S D Fernando et al. Ann Trop Med Parasitol. 2004 Jan.

Abstract

Between May 2001 and March 2002, a prospective study was conducted in a malaria-endemic area of Sri Lanka, to determine the cost implications of using the immunochromatographic P.f/P.v test to detect Plasmodium vivax infection. All consecutive subjects aged >5 years who presented with a history of fever were recruited. Each was checked for P. vivax infection by the standard microscopical examination of bloodsmears and by the immunochromatographic test (ICT). The costs of diagnosis using each method and the sensitivity, specificity and predictive values of the ICT (with bloodsmear examination used as the 'gold standard') were estimated, the costs/case detected being simulated for different slide positivity 'rates' and ICT sensitivities.
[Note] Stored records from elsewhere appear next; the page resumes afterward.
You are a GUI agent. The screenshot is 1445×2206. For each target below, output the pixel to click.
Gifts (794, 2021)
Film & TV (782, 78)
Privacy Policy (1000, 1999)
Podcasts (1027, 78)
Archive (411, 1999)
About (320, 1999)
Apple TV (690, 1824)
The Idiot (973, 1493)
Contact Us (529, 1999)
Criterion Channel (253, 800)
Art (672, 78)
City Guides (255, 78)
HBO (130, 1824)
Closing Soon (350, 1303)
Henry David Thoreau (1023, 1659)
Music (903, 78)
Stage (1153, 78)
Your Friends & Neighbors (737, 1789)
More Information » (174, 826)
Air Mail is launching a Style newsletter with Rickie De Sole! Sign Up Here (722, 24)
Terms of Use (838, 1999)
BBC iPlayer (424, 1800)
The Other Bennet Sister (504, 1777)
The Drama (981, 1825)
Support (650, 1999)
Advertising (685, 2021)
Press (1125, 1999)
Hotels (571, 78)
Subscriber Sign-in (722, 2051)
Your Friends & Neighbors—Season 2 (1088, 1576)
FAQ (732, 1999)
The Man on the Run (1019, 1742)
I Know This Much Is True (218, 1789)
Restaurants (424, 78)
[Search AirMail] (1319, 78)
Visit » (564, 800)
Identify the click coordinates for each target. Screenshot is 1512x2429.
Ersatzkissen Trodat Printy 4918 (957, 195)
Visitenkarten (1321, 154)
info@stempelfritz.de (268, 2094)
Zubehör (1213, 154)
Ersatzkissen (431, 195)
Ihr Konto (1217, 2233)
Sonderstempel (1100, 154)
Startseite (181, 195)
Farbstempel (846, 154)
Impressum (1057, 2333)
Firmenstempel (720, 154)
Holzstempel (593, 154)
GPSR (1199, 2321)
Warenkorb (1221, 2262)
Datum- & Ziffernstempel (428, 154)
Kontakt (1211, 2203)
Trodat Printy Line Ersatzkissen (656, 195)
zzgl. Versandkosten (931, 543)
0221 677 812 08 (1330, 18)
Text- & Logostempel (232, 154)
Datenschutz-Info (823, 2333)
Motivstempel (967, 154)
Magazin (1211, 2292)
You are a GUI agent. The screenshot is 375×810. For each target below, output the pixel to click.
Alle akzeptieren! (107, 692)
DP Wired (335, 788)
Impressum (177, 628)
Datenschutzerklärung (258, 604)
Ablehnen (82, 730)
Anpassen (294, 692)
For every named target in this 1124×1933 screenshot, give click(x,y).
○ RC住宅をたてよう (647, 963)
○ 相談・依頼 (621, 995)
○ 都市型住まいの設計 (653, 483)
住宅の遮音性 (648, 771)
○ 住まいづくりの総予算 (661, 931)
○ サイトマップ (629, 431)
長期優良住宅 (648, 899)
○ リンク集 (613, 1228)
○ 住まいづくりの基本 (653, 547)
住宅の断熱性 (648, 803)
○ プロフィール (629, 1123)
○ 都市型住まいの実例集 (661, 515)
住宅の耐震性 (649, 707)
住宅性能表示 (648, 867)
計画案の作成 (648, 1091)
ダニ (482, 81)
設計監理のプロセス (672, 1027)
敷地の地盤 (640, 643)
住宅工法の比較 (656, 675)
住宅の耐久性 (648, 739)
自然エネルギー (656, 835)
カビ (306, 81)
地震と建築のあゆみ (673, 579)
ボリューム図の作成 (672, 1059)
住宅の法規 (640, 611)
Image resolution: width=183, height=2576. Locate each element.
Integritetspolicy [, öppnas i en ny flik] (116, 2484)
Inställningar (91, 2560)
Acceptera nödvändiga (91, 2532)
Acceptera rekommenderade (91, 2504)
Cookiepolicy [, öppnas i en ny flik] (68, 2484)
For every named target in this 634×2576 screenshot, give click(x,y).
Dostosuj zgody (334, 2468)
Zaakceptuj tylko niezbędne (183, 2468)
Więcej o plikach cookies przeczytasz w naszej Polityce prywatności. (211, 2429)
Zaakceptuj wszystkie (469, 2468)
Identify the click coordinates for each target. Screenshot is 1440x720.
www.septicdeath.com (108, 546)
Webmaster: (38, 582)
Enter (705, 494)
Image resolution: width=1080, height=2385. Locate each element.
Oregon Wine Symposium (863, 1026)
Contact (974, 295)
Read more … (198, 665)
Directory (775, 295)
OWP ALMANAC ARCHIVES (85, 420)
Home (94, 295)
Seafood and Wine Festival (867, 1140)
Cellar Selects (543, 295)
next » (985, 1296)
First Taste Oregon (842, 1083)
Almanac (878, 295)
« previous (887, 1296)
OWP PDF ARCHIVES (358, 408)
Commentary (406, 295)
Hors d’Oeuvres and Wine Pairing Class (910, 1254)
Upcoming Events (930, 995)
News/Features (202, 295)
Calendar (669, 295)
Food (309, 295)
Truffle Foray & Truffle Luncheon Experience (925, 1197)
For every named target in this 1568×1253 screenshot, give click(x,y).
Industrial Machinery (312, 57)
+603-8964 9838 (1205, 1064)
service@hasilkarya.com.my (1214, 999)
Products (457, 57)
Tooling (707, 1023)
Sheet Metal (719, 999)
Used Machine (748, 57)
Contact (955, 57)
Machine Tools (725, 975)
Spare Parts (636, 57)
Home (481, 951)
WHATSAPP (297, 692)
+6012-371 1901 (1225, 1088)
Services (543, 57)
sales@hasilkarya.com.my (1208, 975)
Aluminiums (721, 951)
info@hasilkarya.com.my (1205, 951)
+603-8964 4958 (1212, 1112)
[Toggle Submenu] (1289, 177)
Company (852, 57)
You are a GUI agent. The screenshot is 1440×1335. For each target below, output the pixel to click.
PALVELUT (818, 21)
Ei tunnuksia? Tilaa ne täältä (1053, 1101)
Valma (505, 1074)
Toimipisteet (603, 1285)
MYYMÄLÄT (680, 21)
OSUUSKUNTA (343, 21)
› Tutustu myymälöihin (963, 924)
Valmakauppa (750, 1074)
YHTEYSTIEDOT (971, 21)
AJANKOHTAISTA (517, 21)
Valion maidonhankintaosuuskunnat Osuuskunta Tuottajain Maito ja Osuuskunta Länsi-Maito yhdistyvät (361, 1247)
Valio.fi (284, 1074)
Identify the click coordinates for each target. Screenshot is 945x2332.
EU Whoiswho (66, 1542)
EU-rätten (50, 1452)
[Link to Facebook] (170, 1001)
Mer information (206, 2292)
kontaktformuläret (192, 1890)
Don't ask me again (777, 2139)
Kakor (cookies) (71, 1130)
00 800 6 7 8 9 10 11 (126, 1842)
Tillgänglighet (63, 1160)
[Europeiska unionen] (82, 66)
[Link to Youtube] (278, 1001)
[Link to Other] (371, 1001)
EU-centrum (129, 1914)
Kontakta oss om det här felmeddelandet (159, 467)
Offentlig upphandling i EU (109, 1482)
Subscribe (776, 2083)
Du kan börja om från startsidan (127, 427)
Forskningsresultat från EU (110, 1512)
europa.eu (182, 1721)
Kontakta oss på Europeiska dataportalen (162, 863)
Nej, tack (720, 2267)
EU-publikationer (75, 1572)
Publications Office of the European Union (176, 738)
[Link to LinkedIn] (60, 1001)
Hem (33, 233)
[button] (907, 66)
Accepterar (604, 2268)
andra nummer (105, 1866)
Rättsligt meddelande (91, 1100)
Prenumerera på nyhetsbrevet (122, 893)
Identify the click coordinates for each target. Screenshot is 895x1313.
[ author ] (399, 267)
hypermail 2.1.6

In the detection of P. vivax, the ICT had a sensitivity of 70% and a specificity of 99%. The costs of the ICT per subject investigated and per case detected were, respectively, approximately 14 and 20 times more than those of bloodsmear examination. The costs of the ICT per case detected would fall as the sensitivity of the test increased. The ICT gave relatively few false-positive results. The current, relatively high cost of the ICT is the most important barrier to its routine operational use in the diagnosis of malaria. The test is already useful, however, in specific situations.